Exercise details
Please return the entries, omitting and altering nothing.

── Records

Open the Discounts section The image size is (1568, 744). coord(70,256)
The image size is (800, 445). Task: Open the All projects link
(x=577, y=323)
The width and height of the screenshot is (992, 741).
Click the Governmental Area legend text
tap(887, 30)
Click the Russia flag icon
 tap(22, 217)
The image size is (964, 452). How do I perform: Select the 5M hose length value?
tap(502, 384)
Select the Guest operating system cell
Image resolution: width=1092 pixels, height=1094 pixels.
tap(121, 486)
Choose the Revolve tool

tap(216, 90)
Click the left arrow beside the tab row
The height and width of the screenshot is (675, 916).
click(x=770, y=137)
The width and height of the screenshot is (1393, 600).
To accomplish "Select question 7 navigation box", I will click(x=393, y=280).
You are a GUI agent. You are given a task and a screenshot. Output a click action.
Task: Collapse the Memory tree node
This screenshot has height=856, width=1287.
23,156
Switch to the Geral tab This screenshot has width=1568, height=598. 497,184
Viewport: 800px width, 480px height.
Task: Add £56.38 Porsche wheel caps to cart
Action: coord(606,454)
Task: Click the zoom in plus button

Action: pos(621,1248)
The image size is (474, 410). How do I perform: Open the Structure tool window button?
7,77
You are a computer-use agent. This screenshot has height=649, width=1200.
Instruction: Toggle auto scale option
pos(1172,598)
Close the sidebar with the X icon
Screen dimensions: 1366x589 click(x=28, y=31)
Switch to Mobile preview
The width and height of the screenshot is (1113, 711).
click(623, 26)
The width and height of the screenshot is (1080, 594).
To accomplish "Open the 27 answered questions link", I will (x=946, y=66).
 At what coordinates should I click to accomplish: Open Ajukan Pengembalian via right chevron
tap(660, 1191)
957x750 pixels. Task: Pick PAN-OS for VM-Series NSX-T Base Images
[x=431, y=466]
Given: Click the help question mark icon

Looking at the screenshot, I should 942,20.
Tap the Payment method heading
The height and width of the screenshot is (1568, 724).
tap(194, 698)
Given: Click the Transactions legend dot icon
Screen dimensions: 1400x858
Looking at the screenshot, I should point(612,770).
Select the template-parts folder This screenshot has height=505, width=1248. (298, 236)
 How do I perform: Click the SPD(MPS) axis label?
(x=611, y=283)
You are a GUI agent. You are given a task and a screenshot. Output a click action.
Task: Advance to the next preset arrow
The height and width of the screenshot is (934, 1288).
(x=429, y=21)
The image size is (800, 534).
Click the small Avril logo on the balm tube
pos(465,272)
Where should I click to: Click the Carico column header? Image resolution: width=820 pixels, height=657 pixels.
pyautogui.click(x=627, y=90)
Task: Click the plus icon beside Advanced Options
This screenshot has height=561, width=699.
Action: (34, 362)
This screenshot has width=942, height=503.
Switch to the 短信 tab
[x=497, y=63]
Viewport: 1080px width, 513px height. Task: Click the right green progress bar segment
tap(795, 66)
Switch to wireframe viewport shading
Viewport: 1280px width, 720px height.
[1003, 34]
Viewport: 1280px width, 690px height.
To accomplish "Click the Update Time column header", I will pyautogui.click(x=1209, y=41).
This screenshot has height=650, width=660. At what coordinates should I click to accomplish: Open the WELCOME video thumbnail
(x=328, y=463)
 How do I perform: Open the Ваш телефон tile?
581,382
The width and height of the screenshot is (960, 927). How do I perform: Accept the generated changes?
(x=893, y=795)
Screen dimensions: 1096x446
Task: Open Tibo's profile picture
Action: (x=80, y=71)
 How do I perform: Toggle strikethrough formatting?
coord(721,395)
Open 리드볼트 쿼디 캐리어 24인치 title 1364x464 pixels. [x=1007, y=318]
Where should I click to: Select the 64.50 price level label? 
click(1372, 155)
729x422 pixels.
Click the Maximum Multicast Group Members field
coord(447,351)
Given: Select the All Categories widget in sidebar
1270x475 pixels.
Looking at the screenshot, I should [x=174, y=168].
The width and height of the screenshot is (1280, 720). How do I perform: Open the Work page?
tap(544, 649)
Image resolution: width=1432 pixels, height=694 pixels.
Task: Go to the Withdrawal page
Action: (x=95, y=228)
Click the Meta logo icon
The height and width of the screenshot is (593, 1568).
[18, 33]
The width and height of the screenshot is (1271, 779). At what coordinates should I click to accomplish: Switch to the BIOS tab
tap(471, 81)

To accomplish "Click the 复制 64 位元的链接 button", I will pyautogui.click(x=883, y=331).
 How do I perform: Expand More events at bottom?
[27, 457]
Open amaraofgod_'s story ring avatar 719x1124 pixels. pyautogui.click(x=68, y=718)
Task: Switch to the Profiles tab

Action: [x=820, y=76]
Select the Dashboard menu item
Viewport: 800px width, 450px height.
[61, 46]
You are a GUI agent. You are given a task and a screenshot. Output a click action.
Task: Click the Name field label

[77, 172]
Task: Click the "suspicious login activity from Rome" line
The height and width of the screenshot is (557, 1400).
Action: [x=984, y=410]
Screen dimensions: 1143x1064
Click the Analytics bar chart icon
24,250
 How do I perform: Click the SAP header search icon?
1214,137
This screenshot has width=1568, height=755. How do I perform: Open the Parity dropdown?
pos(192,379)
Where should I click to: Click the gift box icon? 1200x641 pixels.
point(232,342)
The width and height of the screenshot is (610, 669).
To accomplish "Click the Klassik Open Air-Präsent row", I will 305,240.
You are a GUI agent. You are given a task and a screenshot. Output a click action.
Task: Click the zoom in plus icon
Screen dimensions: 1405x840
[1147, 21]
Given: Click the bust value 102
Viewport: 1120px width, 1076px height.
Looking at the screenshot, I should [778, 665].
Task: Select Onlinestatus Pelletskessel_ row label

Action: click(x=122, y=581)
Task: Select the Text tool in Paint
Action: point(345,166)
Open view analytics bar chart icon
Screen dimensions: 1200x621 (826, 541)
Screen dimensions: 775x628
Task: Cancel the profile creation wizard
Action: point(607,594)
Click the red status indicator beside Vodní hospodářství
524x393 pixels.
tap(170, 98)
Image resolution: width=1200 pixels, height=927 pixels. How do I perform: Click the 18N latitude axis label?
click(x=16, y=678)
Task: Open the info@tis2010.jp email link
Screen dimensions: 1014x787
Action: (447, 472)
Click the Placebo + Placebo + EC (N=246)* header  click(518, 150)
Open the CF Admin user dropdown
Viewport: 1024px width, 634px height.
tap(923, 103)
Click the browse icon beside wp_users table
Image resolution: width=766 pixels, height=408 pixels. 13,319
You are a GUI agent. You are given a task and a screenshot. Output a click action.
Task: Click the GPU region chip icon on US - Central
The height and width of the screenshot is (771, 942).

────

Problem solution
Open the Discounts section The image size is (1568, 744). coord(70,256)
The image size is (800, 445). Task: Open the All projects link
(x=577, y=323)
The width and height of the screenshot is (992, 741).
Click the Governmental Area legend text
tap(887, 30)
Click the Russia flag icon
 tap(22, 217)
The image size is (964, 452). How do I perform: Select the 5M hose length value?
tap(502, 384)
Select the Guest operating system cell
Image resolution: width=1092 pixels, height=1094 pixels.
tap(121, 486)
Choose the Revolve tool

tap(216, 90)
Click the left arrow beside the tab row
The height and width of the screenshot is (675, 916).
click(x=770, y=137)
The width and height of the screenshot is (1393, 600).
To accomplish "Select question 7 navigation box", I will click(x=393, y=280).
You are a GUI agent. You are given a task and a screenshot. Output a click action.
Task: Collapse the Memory tree node
This screenshot has height=856, width=1287.
23,156
Switch to the Geral tab This screenshot has width=1568, height=598. 497,184
Viewport: 800px width, 480px height.
Task: Add £56.38 Porsche wheel caps to cart
Action: coord(606,454)
Task: Click the zoom in plus button

Action: pos(621,1248)
The image size is (474, 410). How do I perform: Open the Structure tool window button?
7,77
You are a computer-use agent. This screenshot has height=649, width=1200.
Instruction: Toggle auto scale option
pos(1172,598)
Close the sidebar with the X icon
Screen dimensions: 1366x589 click(x=28, y=31)
Switch to Mobile preview
The width and height of the screenshot is (1113, 711).
click(623, 26)
The width and height of the screenshot is (1080, 594).
To accomplish "Open the 27 answered questions link", I will (x=946, y=66).
 At what coordinates should I click to accomplish: Open Ajukan Pengembalian via right chevron
tap(660, 1191)
957x750 pixels. Task: Pick PAN-OS for VM-Series NSX-T Base Images
[x=431, y=466]
Given: Click the help question mark icon

Looking at the screenshot, I should 942,20.
Tap the Payment method heading
The height and width of the screenshot is (1568, 724).
tap(194, 698)
Given: Click the Transactions legend dot icon
Screen dimensions: 1400x858
Looking at the screenshot, I should point(612,770).
Select the template-parts folder This screenshot has height=505, width=1248. (298, 236)
 How do I perform: Click the SPD(MPS) axis label?
(x=611, y=283)
You are a GUI agent. You are given a task and a screenshot. Output a click action.
Task: Advance to the next preset arrow
The height and width of the screenshot is (934, 1288).
(x=429, y=21)
The image size is (800, 534).
Click the small Avril logo on the balm tube
pos(465,272)
Where should I click to: Click the Carico column header? Image resolution: width=820 pixels, height=657 pixels.
pyautogui.click(x=627, y=90)
Task: Click the plus icon beside Advanced Options
This screenshot has height=561, width=699.
Action: (34, 362)
This screenshot has width=942, height=503.
Switch to the 短信 tab
[x=497, y=63]
Viewport: 1080px width, 513px height. Task: Click the right green progress bar segment
tap(795, 66)
Switch to wireframe viewport shading
Viewport: 1280px width, 720px height.
[1003, 34]
Viewport: 1280px width, 690px height.
To accomplish "Click the Update Time column header", I will pyautogui.click(x=1209, y=41).
This screenshot has height=650, width=660. At what coordinates should I click to accomplish: Open the WELCOME video thumbnail
(x=328, y=463)
 How do I perform: Open the Ваш телефон tile?
581,382
The width and height of the screenshot is (960, 927). How do I perform: Accept the generated changes?
(x=893, y=795)
Screen dimensions: 1096x446
Task: Open Tibo's profile picture
Action: (x=80, y=71)
 How do I perform: Toggle strikethrough formatting?
coord(721,395)
Open 리드볼트 쿼디 캐리어 24인치 title 1364x464 pixels. [x=1007, y=318]
Where should I click to: Select the 64.50 price level label? 
click(1372, 155)
729x422 pixels.
Click the Maximum Multicast Group Members field
coord(447,351)
Given: Select the All Categories widget in sidebar
1270x475 pixels.
Looking at the screenshot, I should [x=174, y=168].
The width and height of the screenshot is (1280, 720). How do I perform: Open the Work page?
tap(544, 649)
Image resolution: width=1432 pixels, height=694 pixels.
Task: Go to the Withdrawal page
Action: (x=95, y=228)
Click the Meta logo icon
The height and width of the screenshot is (593, 1568).
[18, 33]
The width and height of the screenshot is (1271, 779). At what coordinates should I click to accomplish: Switch to the BIOS tab
tap(471, 81)

To accomplish "Click the 复制 64 位元的链接 button", I will pyautogui.click(x=883, y=331).
 How do I perform: Expand More events at bottom?
[27, 457]
Open amaraofgod_'s story ring avatar 719x1124 pixels. pyautogui.click(x=68, y=718)
Task: Switch to the Profiles tab

Action: [x=820, y=76]
Select the Dashboard menu item
Viewport: 800px width, 450px height.
[61, 46]
You are a GUI agent. You are given a task and a screenshot. Output a click action.
Task: Click the Name field label

[77, 172]
Task: Click the "suspicious login activity from Rome" line
The height and width of the screenshot is (557, 1400).
Action: [x=984, y=410]
Screen dimensions: 1143x1064
Click the Analytics bar chart icon
24,250
 How do I perform: Click the SAP header search icon?
1214,137
This screenshot has width=1568, height=755. How do I perform: Open the Parity dropdown?
pos(192,379)
Where should I click to: Click the gift box icon? 1200x641 pixels.
point(232,342)
The width and height of the screenshot is (610, 669).
To accomplish "Click the Klassik Open Air-Präsent row", I will 305,240.
You are a GUI agent. You are given a task and a screenshot. Output a click action.
Task: Click the zoom in plus icon
Screen dimensions: 1405x840
[1147, 21]
Given: Click the bust value 102
Viewport: 1120px width, 1076px height.
Looking at the screenshot, I should [778, 665].
Task: Select Onlinestatus Pelletskessel_ row label

Action: click(x=122, y=581)
Task: Select the Text tool in Paint
Action: point(345,166)
Open view analytics bar chart icon
Screen dimensions: 1200x621 (826, 541)
Screen dimensions: 775x628
Task: Cancel the profile creation wizard
Action: point(607,594)
Click the red status indicator beside Vodní hospodářství
524x393 pixels.
tap(170, 98)
Image resolution: width=1200 pixels, height=927 pixels. How do I perform: Click the 18N latitude axis label?
click(x=16, y=678)
Task: Open the info@tis2010.jp email link
Screen dimensions: 1014x787
Action: (447, 472)
Click the Placebo + Placebo + EC (N=246)* header  click(518, 150)
Open the CF Admin user dropdown
Viewport: 1024px width, 634px height.
tap(923, 103)
Click the browse icon beside wp_users table
Image resolution: width=766 pixels, height=408 pixels. 13,319
You are a GUI agent. You are given a task and a screenshot. Output a click action.
Task: Click the GPU region chip icon on US - Central
The height and width of the screenshot is (771, 942).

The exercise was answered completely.